Darkness would have you believe that the world is cruel and cold, but a recent story proves that warmth is overwhelming. All we have to do is let the warmth in.
This story has received a lot of attention on social media, but full names are withheld to maintain privacy. It begins in a completely normal situation that you probably experience almost every day: A young couple was out in public at a restaurant to share a family meal.
As the only couple with a baby in the restaurant, they were horrified when their tiny boy, Erik, started squealing with glee, pounding his hands on his high-chair tray, and saying, “hi” across the restaurant.
The mother, Sarah, was immediately embarrassed by Erik’s outburst and tried to calm him down. Her embarrassment magnified as she saw that Erik had grown excited by the presence of an old man who was obviously homeless.
To Sarah’s eyes, the man was more dirt than clothes. His oversized pants and holey shoes barely kept his skin covered, and she could tell that he smelled absolutely terrible.
Despite her best efforts, Erik kept squealing, blowing raspberries and trying to play with the old man. He played back, clearly delighted that the little boy was giving him so much attention.
Sarah, however, didn’t like the attention of the other diners and continued to try to calm and distract Erik. Sarah pleaded silently to her husband to help her come up with a solution and get the family out of there as quickly as possible.
The food arrived, almost in the nick of time, giving a temporary change of focus to Erik. As it is with babies, the distraction didn’t last long, and he was soon back to playing with the old man. Yelling and giggling with such innocent joy that Sarah almost forgot to be embarrassed.
Still, Sarah and her husband ate quickly and her husband got up to pay the check. As the family headed to the door they noticed the old man was directly in their path. Sarah’s husband exited before the rest of the family to get the car ready. Sarah was alone with just her, Erik, and the old dirty homeless man.
“Dear God, please let me make it out of here before the old man can talk to us,” she quietly prayed as she pulled Erik close to her chest. Almost lunging to the door, Sarah turned her back on the old man as she passed.
But before she could make the door, Erik made eye contact with the old man and started giggling with renewed vigor. He threw his tiny arms at the man in the universal “pick me up” motion and forced himself from Sarah into the arms of the old man.

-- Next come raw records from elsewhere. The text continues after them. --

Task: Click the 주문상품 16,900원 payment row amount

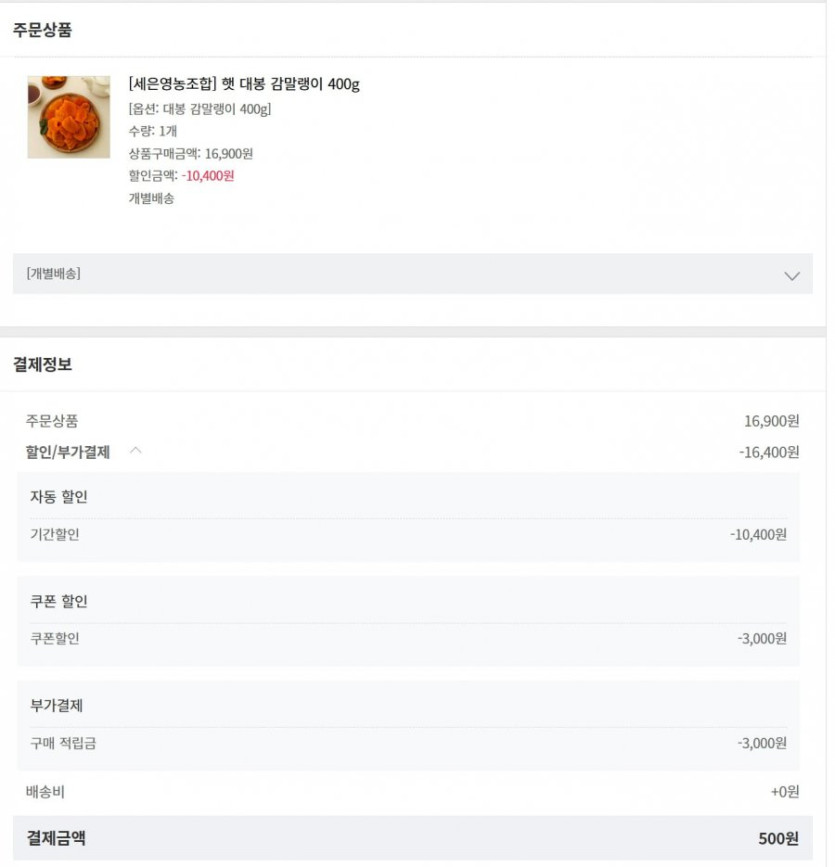Action: click(771, 421)
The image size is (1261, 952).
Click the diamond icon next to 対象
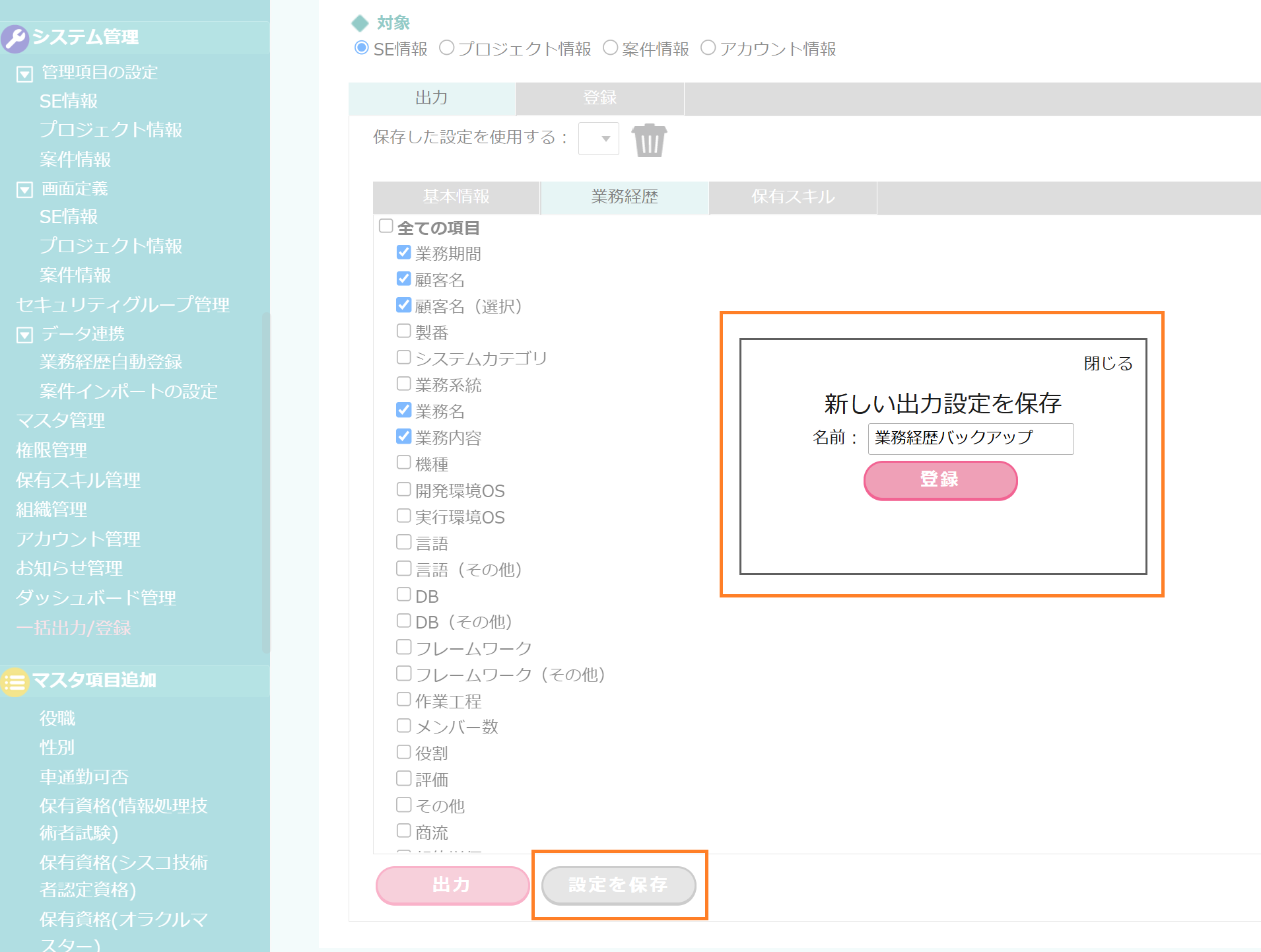point(360,23)
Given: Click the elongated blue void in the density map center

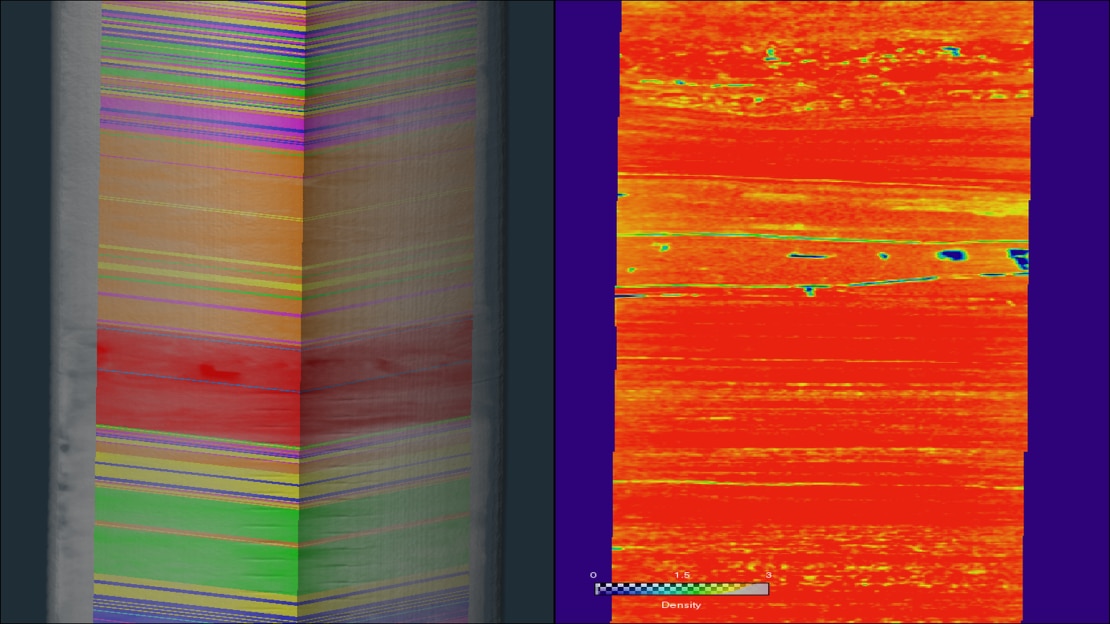Looking at the screenshot, I should pos(806,255).
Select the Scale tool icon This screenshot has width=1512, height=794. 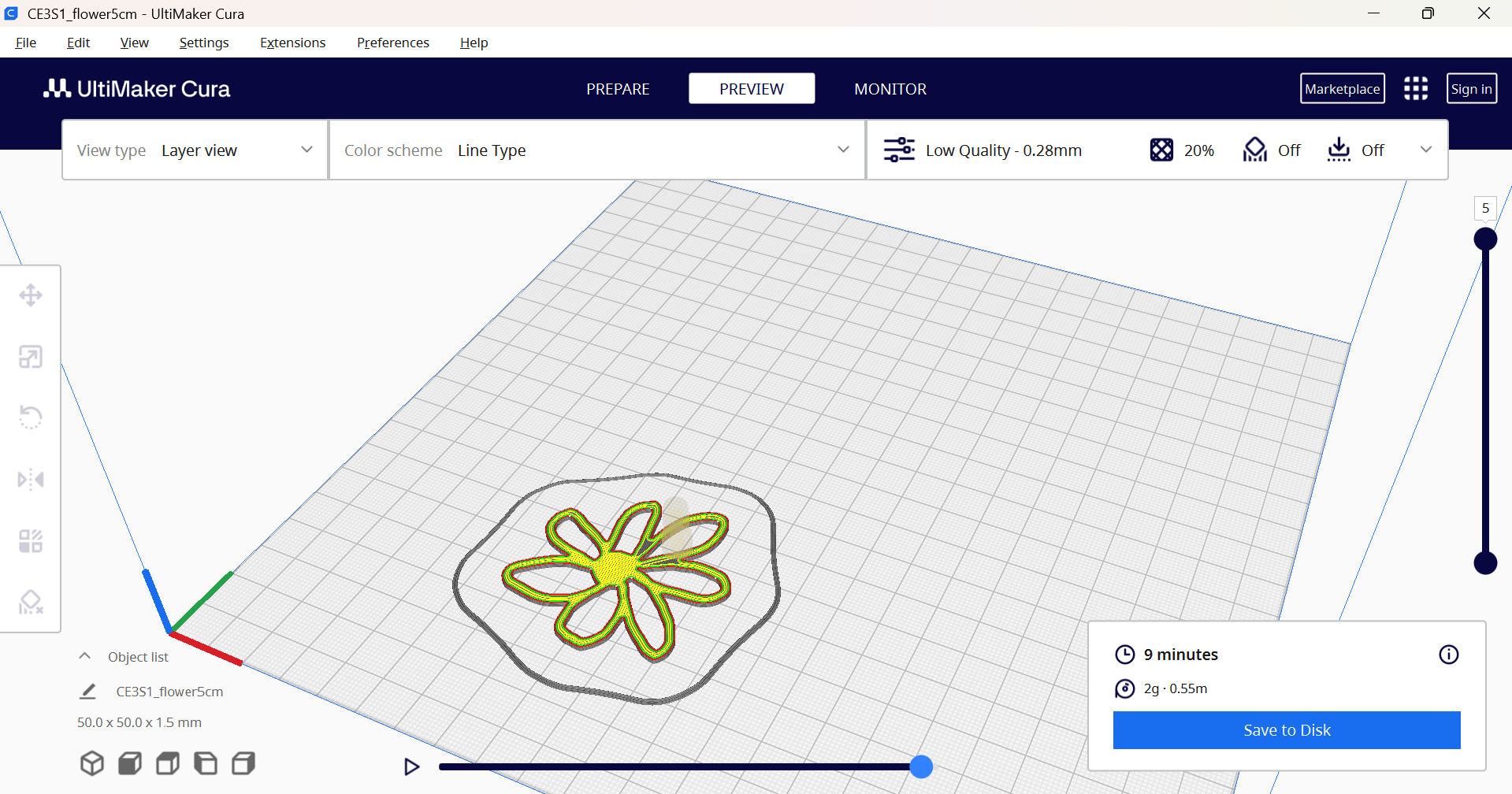tap(31, 357)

With hands as sure as a man who has lived a hard life of labor, the man caught Erik as if he were the most precious and fragile being in the whole world.
The gentleness of the old man gave Sarah pause, even though she was horrified that her baby was in the clutches of a dirty, smelly vagrant. Time seemed to stop for the three of them standing at the entrance of the restaurant, as Erik and the old man stood there silently embracing one another in a manner that can only be described as true, unconditional love.
Tears streamed down the man’s dirty face, creating tiny rivers in the dirt caked on his weathered cheeks. After what felt like an eternity he pried Erik off his chest and handed him back to Sarah.
“You take care of this beautiful baby boy, ma’am,” he said through his tears. “Thank you for sharing him with me. You’ve given me the greatest gift in the world. My own son died when he was very young, and I have never recovered.”
“I will,” was all that Sarah could muster as she fled from the restaurant and to her waiting husband.
“Are you ok?” he asked as Sarah settled into the car. She had clearly been impacted by something that had happened as she repeated, “Please forgive me, God.”
What Sarah recounted was experiencing the natural and untainted love that her child possessed. Erik saw the old man, not as a filthy vagabond, but as a human being with feelings and a need to be loved. Love is the first and most natural feeling we can have if little children can see it, why can’t we. May we all look first to love and not fear is what Sarah took away, and what we can all take away.